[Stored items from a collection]
********************

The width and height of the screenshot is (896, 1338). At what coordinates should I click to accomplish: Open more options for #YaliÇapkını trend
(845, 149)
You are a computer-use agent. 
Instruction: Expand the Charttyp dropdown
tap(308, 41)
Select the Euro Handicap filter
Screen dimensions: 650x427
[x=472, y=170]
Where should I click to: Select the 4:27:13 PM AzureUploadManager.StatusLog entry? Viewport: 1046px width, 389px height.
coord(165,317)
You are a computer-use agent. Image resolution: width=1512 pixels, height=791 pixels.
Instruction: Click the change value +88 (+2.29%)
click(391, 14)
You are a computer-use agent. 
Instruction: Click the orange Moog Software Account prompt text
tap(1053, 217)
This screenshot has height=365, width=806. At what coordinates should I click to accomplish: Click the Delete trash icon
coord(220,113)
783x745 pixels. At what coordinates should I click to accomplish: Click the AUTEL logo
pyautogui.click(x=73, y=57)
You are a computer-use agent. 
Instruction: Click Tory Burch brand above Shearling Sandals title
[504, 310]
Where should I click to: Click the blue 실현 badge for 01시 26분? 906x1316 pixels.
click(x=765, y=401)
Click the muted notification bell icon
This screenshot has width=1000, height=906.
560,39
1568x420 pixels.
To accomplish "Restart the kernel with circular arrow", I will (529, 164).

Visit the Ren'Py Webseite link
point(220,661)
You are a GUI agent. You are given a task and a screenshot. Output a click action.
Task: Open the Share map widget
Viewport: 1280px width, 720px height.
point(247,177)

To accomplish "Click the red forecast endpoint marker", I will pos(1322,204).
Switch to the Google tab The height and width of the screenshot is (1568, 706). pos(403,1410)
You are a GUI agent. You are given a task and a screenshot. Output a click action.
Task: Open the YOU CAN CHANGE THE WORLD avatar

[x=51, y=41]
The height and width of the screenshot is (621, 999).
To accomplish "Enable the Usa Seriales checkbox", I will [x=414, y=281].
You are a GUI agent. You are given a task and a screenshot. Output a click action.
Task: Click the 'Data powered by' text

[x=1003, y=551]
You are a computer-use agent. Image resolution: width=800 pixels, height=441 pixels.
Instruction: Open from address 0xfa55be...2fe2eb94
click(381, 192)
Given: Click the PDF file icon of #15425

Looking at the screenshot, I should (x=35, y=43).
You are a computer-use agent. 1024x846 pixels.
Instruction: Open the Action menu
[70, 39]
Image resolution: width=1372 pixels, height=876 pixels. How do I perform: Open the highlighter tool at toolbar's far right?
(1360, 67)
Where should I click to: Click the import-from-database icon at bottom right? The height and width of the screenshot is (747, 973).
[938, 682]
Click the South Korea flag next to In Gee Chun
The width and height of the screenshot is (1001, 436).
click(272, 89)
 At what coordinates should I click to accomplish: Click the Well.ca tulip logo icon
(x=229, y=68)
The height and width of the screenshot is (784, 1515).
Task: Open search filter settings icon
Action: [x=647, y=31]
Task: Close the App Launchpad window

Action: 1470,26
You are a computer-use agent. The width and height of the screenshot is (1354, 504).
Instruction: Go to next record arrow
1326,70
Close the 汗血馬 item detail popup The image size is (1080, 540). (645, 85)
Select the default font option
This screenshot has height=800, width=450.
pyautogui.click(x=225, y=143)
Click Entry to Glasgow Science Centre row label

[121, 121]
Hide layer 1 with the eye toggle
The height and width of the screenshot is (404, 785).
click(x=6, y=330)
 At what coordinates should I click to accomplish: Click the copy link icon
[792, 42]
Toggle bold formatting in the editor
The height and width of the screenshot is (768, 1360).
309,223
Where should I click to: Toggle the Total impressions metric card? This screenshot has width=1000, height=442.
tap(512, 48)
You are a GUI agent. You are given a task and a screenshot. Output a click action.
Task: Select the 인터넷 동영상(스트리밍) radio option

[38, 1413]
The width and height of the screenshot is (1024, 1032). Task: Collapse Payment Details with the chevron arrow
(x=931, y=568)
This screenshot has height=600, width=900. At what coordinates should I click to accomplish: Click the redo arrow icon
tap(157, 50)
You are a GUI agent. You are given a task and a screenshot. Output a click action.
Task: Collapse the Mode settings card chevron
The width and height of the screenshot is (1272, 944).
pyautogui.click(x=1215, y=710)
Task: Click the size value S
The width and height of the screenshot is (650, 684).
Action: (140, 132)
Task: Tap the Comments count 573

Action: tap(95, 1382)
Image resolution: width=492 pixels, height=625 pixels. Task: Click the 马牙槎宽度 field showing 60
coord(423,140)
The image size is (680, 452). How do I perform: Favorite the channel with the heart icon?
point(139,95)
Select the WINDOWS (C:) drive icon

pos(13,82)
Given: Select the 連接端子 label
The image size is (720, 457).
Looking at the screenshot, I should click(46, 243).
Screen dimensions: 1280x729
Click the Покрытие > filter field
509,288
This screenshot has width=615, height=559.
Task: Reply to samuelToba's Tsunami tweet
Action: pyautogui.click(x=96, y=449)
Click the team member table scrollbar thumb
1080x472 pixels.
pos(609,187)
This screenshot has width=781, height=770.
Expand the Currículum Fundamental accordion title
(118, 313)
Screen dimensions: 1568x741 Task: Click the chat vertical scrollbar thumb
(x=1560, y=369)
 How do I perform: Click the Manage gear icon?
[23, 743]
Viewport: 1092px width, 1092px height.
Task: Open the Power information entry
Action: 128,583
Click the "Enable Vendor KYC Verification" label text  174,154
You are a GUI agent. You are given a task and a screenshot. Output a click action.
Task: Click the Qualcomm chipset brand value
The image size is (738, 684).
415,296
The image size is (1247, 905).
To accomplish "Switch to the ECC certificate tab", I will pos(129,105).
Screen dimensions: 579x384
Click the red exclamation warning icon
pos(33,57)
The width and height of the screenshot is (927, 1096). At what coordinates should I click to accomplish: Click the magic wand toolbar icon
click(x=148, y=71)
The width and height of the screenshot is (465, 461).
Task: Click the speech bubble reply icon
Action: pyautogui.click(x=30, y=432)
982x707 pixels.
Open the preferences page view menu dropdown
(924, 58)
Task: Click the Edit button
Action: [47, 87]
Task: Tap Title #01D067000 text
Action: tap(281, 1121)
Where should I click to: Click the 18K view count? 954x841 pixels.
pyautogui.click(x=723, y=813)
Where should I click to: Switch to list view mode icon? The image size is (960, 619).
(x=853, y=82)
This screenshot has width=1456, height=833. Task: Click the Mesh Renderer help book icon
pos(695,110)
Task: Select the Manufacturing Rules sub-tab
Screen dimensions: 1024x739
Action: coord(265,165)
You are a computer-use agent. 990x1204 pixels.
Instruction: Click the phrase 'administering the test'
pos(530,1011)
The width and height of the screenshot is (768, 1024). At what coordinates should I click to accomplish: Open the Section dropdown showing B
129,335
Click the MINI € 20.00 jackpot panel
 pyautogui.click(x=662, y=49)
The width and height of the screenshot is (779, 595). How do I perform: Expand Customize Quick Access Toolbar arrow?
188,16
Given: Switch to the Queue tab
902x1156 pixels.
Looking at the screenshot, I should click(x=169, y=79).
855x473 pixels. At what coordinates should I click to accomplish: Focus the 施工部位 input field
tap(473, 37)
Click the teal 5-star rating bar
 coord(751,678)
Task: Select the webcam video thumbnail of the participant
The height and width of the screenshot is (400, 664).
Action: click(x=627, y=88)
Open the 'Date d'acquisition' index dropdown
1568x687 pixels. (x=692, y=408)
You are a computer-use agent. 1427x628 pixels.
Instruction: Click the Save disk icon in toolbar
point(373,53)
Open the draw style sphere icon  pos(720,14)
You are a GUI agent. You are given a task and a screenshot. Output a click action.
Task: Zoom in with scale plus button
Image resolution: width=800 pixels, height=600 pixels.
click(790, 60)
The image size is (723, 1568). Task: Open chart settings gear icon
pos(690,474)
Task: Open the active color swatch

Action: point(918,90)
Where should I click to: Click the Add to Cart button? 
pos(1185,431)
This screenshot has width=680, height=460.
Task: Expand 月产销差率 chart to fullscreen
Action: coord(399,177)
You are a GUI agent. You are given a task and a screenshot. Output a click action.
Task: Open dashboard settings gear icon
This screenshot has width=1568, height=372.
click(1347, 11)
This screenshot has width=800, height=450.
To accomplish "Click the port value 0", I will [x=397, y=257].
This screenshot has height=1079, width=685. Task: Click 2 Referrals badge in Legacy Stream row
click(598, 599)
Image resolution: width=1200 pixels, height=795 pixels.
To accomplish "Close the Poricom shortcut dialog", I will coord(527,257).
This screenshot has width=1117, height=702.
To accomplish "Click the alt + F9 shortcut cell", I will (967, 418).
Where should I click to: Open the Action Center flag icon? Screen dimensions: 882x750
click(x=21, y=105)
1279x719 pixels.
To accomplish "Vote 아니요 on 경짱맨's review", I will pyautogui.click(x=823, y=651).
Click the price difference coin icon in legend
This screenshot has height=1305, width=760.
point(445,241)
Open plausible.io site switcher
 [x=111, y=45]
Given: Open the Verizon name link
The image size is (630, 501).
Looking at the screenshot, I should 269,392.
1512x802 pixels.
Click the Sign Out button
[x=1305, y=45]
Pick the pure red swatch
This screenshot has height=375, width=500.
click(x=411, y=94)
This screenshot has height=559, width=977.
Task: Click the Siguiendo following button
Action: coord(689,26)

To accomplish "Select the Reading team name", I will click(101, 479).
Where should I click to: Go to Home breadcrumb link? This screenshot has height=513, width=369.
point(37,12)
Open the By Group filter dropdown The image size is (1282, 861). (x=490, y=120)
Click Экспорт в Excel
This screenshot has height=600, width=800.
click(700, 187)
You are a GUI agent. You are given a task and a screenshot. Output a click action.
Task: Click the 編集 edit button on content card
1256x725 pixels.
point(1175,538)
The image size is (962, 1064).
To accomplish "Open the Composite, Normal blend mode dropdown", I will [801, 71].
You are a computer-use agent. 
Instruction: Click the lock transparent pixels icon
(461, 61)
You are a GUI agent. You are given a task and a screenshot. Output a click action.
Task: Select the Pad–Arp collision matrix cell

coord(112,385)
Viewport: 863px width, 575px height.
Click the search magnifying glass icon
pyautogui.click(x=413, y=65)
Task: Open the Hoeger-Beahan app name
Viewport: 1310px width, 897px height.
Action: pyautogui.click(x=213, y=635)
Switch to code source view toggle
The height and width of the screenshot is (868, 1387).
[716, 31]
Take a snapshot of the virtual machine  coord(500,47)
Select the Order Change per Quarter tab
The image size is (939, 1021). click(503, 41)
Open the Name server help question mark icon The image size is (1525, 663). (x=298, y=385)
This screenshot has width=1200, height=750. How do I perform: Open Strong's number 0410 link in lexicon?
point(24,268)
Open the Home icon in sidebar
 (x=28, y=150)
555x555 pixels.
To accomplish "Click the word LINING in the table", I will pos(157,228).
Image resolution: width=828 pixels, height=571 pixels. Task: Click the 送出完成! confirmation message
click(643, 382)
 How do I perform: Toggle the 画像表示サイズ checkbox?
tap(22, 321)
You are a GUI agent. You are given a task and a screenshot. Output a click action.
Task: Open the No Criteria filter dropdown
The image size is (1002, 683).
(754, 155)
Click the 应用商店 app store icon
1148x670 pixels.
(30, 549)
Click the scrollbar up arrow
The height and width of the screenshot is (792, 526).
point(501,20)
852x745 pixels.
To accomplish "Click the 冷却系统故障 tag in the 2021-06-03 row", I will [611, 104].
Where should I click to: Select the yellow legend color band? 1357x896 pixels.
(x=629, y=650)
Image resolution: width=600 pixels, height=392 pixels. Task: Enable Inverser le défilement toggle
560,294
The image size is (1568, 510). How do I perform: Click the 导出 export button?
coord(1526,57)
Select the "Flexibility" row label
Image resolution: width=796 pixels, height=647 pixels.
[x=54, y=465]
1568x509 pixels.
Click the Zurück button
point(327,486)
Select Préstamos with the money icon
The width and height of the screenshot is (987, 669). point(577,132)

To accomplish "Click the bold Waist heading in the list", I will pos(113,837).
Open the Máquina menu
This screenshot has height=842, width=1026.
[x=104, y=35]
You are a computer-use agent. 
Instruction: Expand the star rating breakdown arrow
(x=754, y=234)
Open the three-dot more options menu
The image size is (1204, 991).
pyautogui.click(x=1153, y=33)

********************

◆ TASK DESCRIPTION ◆
All lines from the one containing "This screenshot has width=1200, height=750." to the end of the records are to be duplicated exactly, and no other lines are to be given.

◆ OUTPUT FOR THIS TASK ◆
This screenshot has width=1200, height=750. How do I perform: Open Strong's number 0410 link in lexicon?
point(24,268)
Open the Home icon in sidebar
 (x=28, y=150)
555x555 pixels.
To accomplish "Click the word LINING in the table", I will pos(157,228).
Image resolution: width=828 pixels, height=571 pixels. Task: Click the 送出完成! confirmation message
click(643, 382)
 How do I perform: Toggle the 画像表示サイズ checkbox?
tap(22, 321)
You are a GUI agent. You are given a task and a screenshot. Output a click action.
Task: Open the No Criteria filter dropdown
The image size is (1002, 683).
(754, 155)
Click the 应用商店 app store icon
1148x670 pixels.
(30, 549)
Click the scrollbar up arrow
The height and width of the screenshot is (792, 526).
point(501,20)
852x745 pixels.
To accomplish "Click the 冷却系统故障 tag in the 2021-06-03 row", I will [611, 104].
Where should I click to: Select the yellow legend color band? 1357x896 pixels.
(x=629, y=650)
Image resolution: width=600 pixels, height=392 pixels. Task: Enable Inverser le défilement toggle
560,294
The image size is (1568, 510). How do I perform: Click the 导出 export button?
coord(1526,57)
Select the "Flexibility" row label
Image resolution: width=796 pixels, height=647 pixels.
[x=54, y=465]
1568x509 pixels.
Click the Zurück button
point(327,486)
Select Préstamos with the money icon
The width and height of the screenshot is (987, 669). point(577,132)

To accomplish "Click the bold Waist heading in the list", I will pos(113,837).
Open the Máquina menu
This screenshot has height=842, width=1026.
[x=104, y=35]
You are a computer-use agent. 
Instruction: Expand the star rating breakdown arrow
(x=754, y=234)
Open the three-dot more options menu
The image size is (1204, 991).
pyautogui.click(x=1153, y=33)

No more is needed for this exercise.